### Work instructions
Please reproduce the material below word for word, leaving nothing out and changing nothing.

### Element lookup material
--------------------
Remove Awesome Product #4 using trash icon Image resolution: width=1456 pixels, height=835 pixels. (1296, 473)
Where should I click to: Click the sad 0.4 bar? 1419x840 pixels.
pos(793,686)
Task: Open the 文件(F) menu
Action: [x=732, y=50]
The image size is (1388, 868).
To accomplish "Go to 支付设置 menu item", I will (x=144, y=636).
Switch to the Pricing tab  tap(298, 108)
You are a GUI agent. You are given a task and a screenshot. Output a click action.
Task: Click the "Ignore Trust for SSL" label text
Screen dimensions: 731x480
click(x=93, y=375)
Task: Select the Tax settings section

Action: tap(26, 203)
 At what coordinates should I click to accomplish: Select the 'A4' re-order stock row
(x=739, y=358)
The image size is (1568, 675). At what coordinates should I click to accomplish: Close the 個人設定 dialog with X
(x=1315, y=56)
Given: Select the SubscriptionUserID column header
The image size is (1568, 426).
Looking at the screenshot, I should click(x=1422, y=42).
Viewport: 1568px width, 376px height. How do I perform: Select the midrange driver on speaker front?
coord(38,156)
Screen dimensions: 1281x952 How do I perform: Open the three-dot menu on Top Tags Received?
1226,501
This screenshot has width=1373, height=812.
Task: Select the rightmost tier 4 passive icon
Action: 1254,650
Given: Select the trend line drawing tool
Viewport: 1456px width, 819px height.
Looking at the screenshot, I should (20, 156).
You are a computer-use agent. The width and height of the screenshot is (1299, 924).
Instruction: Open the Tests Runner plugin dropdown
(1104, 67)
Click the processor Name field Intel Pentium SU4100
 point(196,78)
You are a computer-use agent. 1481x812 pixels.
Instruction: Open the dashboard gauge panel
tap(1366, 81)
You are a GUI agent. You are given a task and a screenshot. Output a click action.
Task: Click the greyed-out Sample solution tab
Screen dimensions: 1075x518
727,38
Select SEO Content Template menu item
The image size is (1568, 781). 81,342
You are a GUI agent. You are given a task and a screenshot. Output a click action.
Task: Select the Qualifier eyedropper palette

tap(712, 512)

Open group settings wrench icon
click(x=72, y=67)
--------------------
### Right answer
Remove Awesome Product #4 using trash icon Image resolution: width=1456 pixels, height=835 pixels. (1296, 473)
Where should I click to: Click the sad 0.4 bar? 1419x840 pixels.
pos(793,686)
Task: Open the 文件(F) menu
Action: [x=732, y=50]
The image size is (1388, 868).
To accomplish "Go to 支付设置 menu item", I will (x=144, y=636).
Switch to the Pricing tab  tap(298, 108)
You are a GUI agent. You are given a task and a screenshot. Output a click action.
Task: Click the "Ignore Trust for SSL" label text
Screen dimensions: 731x480
click(x=93, y=375)
Task: Select the Tax settings section

Action: tap(26, 203)
 At what coordinates should I click to accomplish: Select the 'A4' re-order stock row
(x=739, y=358)
The image size is (1568, 675). At what coordinates should I click to accomplish: Close the 個人設定 dialog with X
(x=1315, y=56)
Given: Select the SubscriptionUserID column header
The image size is (1568, 426).
Looking at the screenshot, I should click(x=1422, y=42).
Viewport: 1568px width, 376px height. How do I perform: Select the midrange driver on speaker front?
coord(38,156)
Screen dimensions: 1281x952 How do I perform: Open the three-dot menu on Top Tags Received?
1226,501
This screenshot has width=1373, height=812.
Task: Select the rightmost tier 4 passive icon
Action: 1254,650
Given: Select the trend line drawing tool
Viewport: 1456px width, 819px height.
Looking at the screenshot, I should (20, 156).
You are a computer-use agent. The width and height of the screenshot is (1299, 924).
Instruction: Open the Tests Runner plugin dropdown
(1104, 67)
Click the processor Name field Intel Pentium SU4100
 point(196,78)
You are a computer-use agent. 1481x812 pixels.
Instruction: Open the dashboard gauge panel
tap(1366, 81)
You are a GUI agent. You are given a task and a screenshot. Output a click action.
Task: Click the greyed-out Sample solution tab
Screen dimensions: 1075x518
727,38
Select SEO Content Template menu item
The image size is (1568, 781). 81,342
You are a GUI agent. You are given a task and a screenshot. Output a click action.
Task: Select the Qualifier eyedropper palette

tap(712, 512)

Open group settings wrench icon
click(x=72, y=67)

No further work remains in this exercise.